Got the Axixtech in today. Smaller than I expected but it's a good looking light. Size might be a positive as I can keep in the cab when not in use and it won't eat what little storage I have. Might fit under a seat. Really bright with the sun down. Will check it during the day tomorrow. Has more than enough light patterns available. I got the magnetic version. Magnets are basic flat kind and they give you a thin plastic label to put over the edge of the feet/magnets. I will improve on that as I don't trust them not scratching the roof. The cord is nice heavy diameter, straight and plenty long enough. I hate those curly cords on the cheap rotator I have. 

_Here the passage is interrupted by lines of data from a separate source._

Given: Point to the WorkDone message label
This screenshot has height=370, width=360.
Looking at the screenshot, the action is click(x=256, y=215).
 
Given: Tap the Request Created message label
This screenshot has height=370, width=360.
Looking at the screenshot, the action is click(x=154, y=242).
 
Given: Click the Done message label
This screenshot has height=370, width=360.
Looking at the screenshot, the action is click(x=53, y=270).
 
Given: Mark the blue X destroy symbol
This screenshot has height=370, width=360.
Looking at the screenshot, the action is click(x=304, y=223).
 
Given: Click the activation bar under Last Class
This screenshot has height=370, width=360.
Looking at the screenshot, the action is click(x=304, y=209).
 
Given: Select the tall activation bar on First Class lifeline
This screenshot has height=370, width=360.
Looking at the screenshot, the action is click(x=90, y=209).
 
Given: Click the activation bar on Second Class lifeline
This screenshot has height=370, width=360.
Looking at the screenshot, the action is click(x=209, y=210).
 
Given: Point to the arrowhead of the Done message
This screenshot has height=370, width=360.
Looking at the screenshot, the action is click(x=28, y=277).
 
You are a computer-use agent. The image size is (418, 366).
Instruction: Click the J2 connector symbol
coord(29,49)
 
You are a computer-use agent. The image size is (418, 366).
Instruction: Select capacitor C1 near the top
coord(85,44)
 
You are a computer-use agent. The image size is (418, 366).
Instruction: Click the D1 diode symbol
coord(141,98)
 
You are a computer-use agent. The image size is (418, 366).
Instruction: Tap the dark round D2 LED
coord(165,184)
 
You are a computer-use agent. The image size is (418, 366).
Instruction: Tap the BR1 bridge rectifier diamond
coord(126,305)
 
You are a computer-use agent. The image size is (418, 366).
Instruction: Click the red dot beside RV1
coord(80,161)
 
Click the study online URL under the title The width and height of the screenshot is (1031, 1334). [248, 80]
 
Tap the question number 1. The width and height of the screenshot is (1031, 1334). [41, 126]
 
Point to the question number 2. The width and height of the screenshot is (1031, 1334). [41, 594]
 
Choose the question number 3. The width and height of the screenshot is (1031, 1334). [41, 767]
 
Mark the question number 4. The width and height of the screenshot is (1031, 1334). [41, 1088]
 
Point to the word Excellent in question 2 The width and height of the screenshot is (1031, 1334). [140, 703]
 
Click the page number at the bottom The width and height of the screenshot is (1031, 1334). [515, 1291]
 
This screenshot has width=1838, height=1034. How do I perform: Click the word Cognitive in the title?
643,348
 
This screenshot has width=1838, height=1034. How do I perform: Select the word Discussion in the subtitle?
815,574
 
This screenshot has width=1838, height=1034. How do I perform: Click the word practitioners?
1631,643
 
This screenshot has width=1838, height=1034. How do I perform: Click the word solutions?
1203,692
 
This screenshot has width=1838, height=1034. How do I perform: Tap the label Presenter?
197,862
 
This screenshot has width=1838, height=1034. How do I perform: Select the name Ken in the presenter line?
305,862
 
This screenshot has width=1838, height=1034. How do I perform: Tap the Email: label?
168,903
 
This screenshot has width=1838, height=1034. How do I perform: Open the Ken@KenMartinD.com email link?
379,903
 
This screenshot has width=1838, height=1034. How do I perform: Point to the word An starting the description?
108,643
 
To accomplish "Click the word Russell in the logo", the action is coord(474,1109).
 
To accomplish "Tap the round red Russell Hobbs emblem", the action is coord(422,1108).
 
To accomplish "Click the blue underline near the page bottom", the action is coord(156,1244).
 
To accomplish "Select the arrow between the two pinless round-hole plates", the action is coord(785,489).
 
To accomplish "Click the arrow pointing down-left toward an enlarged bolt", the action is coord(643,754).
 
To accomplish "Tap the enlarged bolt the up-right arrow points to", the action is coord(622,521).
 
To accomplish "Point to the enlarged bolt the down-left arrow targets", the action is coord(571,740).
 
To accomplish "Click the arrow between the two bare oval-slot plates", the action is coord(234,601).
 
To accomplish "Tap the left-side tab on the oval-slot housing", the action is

First impression is it's well built. 
I expect it's going to fit my needs well and for under $200 delivered it's very reasonable. 

gb


----------



## jhall22guitar (Dec 11, 2011)

The axxixtech lights are nice, I have the $220 minibar that SNM offers from them and I love it, never had a problem and its bright! 

I thought the same thing about the feet so I mounted it to my Back Rack, looks nice, and now it wont fly away on the highway!


----------



## Hubjeep (Jan 9, 2002)

Considering this bar. I like how compact it is. SNM has it for $200 on it's site http://www.strobesnmore.com/Axixtech-MB30-Mini-LED-Lightbar.html


----------



## ggb6259 (Jan 14, 2010)

The Axxitech has been a great little light. I would highly recommend it.

Gary


----------



## Strobesnmore (Jan 31, 2007)

The Axixtech bar is very nice, priced right, and very bright. They are small but they do pack a huge punch. They are about the size of a frisbee but more oval.


----------